To do —
Reproduce the passage from the article on Bryan Cooper's leg break, starting with "The 21-year-old rising" and going on through "to the floor.".

Passage provided —
Brave Cooper relishing fight to reach top
Bryan Cooper has spoken frankly of the harrowing leg break that he suffered at last month's Cheltenham Festival and pinpointed the Listowel Harvest Festival in September as a possible target for his return to the saddle.
The 21-year-old rising star of the weigh-room took a nasty fall at the second-last flight in the Fred Winter Hurdle when Clarcam crashed to the floor.
He was subsequently found to have fractured his right tibia and fibula, with the Turf Club's chief medical officer Dr Adrian McGoldrick describing the injury at the time as "the worst fracture I have ever seen in a lower limb".
It was a compound fracture and there were multiple fragments, all of which led to heightened speculation that Cooper might not ride again or that the severity of the break was such he might even lose his leg.
"It was blown up a bit and a lot of people thought the wrong thing at first," he said.
"It was a bad break. I won't lie – there was a doubt at one stage, but (the doctors) knew once they got it back into place that it was okay. I knew myself that once I got to Gloucestershire Hospital and I got it cleaned out and everything sorted that I was 100 per cent, really.
"It was just a case of having the operation and getting the pin put down through it and they did a great job over there.
"It was a long old week over there, but I had great people looking after me.
"I think I was very, very lucky that it happened over there. I was looked after very well by Dr McGoldrick and the staff in Cheltenham.
"They couldn't have done a better job – from everyone there to Gloucestershire Hospital to Frenchay Hospital in Bristol. I couldn't thank them enough for what they did. I was just very lucky to be in a good place."
Cooper's rapid ascent stalled briefly when he broke his right femur at Down Royal last May.
When he returned in September, he soon gathered momentum again, and his sustained excellence was rewarded when he usurped champion jockey Davy Russell as Gigginstown Stud's first choice rider in the New Year.
Typical of his profession, he conceded that missing out on blue chip mounts, two of which Russell rode to victory in his absence on the last day of the Festival, was a cause of as much pain as the injury itself.
"Obviously it was sore, but the physical pain goes," Cooper explained.
"Once I got the painkillers and everything was held in place, the pain was gone. It's the mental pain more than anything else that you have to worry about.
"I knew straight away that it was broken and I just said to myself, 'not again'. Obviously I had a lot of thoughts going through my head," said the Tralee native.
Cooper admits the quality of horse he has to look forward to on his return provides all the motivation that he needs to stay positive.
Cooper – whose proposed Listowel return would be extra special as it is his local festival – added: "I will be eager to get back and, hopefully, it won't affect me. I am in a very lucky position."

Data provided —

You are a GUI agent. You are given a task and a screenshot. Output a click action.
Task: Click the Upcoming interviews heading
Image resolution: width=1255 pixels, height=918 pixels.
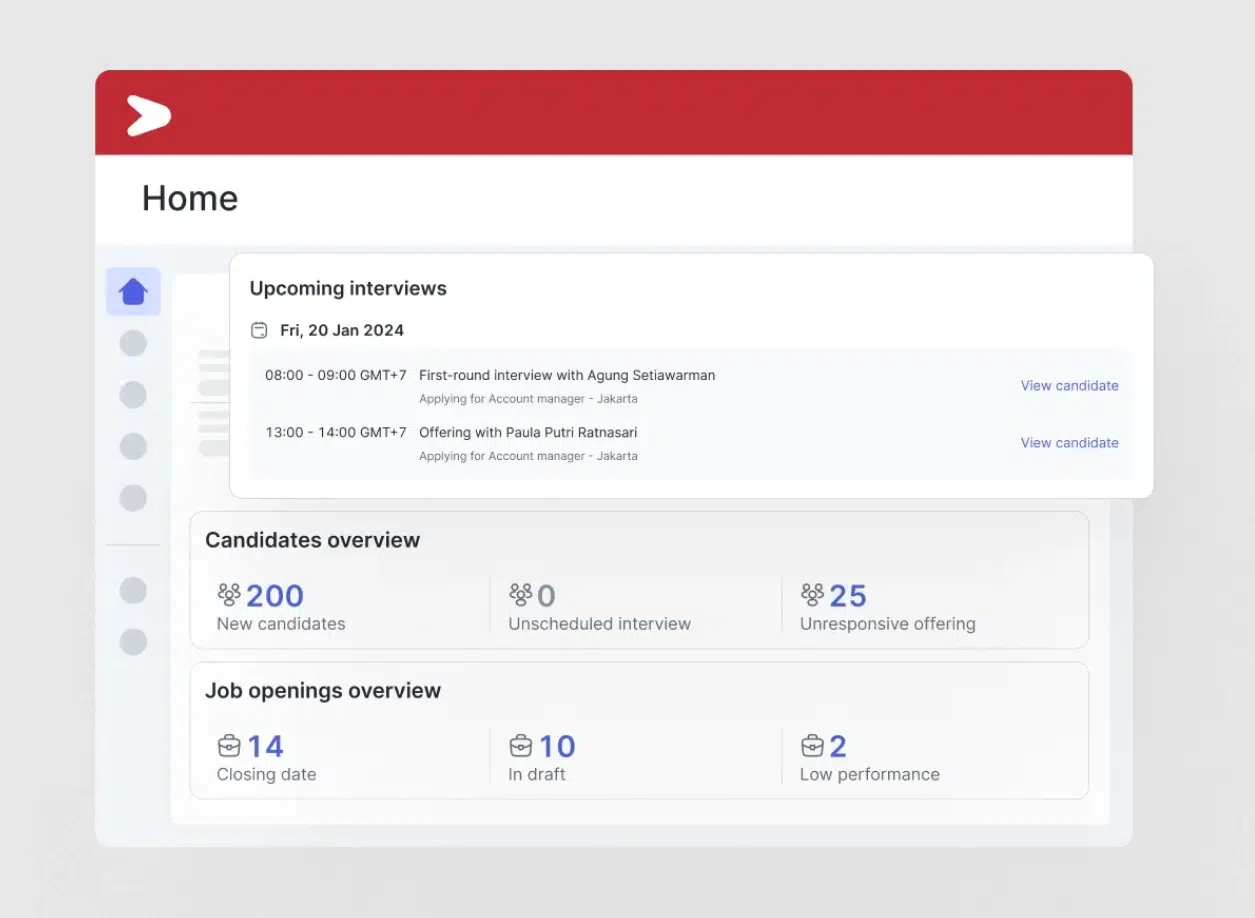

Task solution —
The 21-year-old rising star of the weigh-room took a nasty fall at the second-last flight in the Fred Winter Hurdle when Clarcam crashed to the floor.